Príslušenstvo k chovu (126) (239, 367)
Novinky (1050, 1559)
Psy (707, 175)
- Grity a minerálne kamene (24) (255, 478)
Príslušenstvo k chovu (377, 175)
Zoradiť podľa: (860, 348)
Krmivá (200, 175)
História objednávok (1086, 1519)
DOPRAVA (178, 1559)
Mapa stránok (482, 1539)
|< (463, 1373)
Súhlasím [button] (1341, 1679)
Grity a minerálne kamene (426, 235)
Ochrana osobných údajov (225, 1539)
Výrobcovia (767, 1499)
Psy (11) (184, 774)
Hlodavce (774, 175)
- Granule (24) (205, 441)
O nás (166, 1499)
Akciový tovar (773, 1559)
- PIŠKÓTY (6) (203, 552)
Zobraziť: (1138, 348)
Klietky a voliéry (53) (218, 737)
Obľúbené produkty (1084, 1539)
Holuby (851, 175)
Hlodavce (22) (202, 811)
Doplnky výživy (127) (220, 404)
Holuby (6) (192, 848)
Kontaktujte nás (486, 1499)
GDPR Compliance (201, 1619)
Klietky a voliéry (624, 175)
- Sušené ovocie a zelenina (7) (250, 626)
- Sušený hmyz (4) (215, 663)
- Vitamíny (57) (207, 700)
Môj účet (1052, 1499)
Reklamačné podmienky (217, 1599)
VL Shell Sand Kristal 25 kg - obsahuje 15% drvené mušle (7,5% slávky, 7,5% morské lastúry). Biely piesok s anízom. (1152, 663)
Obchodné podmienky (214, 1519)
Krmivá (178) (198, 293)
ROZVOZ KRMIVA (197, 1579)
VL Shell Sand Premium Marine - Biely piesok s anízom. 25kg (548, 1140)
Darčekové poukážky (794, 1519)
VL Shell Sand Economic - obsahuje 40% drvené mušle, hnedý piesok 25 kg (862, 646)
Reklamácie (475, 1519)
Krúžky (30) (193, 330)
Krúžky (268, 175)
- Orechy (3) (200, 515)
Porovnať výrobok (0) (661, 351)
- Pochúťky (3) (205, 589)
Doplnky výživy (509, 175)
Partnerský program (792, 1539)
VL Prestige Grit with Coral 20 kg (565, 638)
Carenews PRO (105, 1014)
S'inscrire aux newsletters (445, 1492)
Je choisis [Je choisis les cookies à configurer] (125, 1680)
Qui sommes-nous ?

PROMPT - Recast the records above as a Markdown table with the columns Row and Entry, beginning at the line that contains "Klietky a voliéry (53) (218, 737)" and continuing through the line that contains "- Vitamíny (57) (207, 700)". Number each row and omit any blank lines.

OUTPUT -
| Row | Entry |
|---|---|
| 1 | Klietky a voliéry (53) (218, 737) |
| 2 | Obľúbené produkty (1084, 1539) |
| 3 | Holuby (851, 175) |
| 4 | Hlodavce (22) (202, 811) |
| 5 | Doplnky výživy (127) (220, 404) |
| 6 | Holuby (6) (192, 848) |
| 7 | Kontaktujte nás (486, 1499) |
| 8 | GDPR Compliance (201, 1619) |
| 9 | Klietky a voliéry (624, 175) |
| 10 | - Sušené ovocie a zelenina (7) (250, 626) |
| 11 | - Sušený hmyz (4) (215, 663) |
| 12 | - Vitamíny (57) (207, 700) |